The lawyer’s relationship to the injured plaintiff, who obtained a default judgment against the insurer, was somewhat attenuated. By contrast, there was another investor who likewise brought a malpractice claim against the lawyer, who had a longer standing lawyer client relationship with the lawyer. The insurer settled that claim.
The lawyer assigned his rights against his carrier to the injured plaintiff. The plaintiff brought claims for breach of contract and bad faith. The bad faith claim focused in large part on this fact that the insurer participated in settlement of the other investor’s case, but refused to defend or indemnify in the case of the plaintiff’s investment.
The court ruled that the insurer did have a duty to defend the lawyer against the plaintiff’s claim, and that the claim was covered under the malpractice policy. However, this was not enough in itself to establish bad faith: “Otherwise, essentially all situations where an insured’s claims were denied by an insurer may constitute bad faith; there must be something more to recover for bad faith.” There were no facts “from which the Court can find, let alone find by clear and convincing evidence, that [the insurer] acted with improper purposes.”
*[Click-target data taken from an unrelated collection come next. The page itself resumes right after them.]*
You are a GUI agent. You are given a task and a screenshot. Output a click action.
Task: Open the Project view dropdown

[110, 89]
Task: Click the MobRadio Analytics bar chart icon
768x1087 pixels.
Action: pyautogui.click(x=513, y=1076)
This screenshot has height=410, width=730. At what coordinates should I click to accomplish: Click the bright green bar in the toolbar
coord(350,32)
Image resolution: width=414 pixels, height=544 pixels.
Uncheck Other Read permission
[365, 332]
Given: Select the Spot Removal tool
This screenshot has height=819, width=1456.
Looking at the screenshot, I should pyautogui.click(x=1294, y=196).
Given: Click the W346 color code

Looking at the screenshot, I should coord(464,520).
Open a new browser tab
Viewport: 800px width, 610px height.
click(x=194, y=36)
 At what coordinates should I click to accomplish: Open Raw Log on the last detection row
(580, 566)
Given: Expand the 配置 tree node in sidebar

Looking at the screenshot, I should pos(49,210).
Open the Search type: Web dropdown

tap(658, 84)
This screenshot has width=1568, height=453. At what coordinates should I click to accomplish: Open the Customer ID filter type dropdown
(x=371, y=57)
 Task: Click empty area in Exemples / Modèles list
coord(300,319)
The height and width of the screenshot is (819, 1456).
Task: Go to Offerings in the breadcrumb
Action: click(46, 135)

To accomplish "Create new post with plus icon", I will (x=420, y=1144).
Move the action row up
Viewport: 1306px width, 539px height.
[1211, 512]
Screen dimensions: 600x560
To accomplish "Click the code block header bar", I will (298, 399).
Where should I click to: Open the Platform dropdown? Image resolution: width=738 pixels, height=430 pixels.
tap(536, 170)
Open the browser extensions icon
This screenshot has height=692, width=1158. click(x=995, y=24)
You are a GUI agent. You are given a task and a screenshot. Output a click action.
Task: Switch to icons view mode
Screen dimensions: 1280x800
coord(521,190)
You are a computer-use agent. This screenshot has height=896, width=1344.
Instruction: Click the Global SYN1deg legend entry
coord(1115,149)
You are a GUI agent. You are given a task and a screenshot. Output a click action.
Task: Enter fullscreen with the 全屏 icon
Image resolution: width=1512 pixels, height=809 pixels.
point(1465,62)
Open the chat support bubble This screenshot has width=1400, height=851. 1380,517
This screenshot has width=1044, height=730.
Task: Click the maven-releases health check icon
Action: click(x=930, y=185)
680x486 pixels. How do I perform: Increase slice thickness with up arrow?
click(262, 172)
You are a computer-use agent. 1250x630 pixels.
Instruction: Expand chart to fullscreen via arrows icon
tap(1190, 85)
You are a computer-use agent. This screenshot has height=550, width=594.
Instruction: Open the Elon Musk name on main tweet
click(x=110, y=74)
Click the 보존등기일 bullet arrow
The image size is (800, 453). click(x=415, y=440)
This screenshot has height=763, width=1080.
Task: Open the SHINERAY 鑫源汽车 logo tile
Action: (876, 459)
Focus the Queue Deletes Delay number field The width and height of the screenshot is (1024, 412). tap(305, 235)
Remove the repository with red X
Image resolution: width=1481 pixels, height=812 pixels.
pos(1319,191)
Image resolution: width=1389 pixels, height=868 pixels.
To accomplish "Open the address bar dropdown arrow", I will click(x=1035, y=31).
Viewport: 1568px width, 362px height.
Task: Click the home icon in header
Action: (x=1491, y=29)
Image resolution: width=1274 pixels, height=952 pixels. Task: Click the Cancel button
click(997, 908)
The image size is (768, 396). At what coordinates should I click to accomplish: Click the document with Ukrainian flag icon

The court did not accept the argument that paying the other investor’s claims, but not plaintiff’s, constituted bad faith. “An insurance company is permitted to investigate each claim independently and is not obliged to pay all claims that are submitted.” The plaintiff has not provided “any evidence that the claim paid … was related to less egregious behavior on [the insured’s] part or any other factor that would obligate [the insurer] to pay both claims or be found to have acted in bad faith.”
Specifically, covering the claim brought by the long-term client rather negated the notion of bad faith “because this factor could reasonably be a basis for [the insurer] to believe that similar actions by [the insured attorney] with respect to an existing long-term client were covered, while a claim by an individual who did not have an existing relationship with the firm was arguably not covered by the Policy.” This claim was also settled before the malpractice claim at issue was filed. Thus summary judgment was entered for the insurer on the bad faith claim.
Date of Decision: September 3, 2015
Zhuang v. Hanover Ins. Co., 15cv0481, 2015 U.S. Dist. LEXIS 118047 (W.D. Pa. September 3, 2015) (Schwab, J.)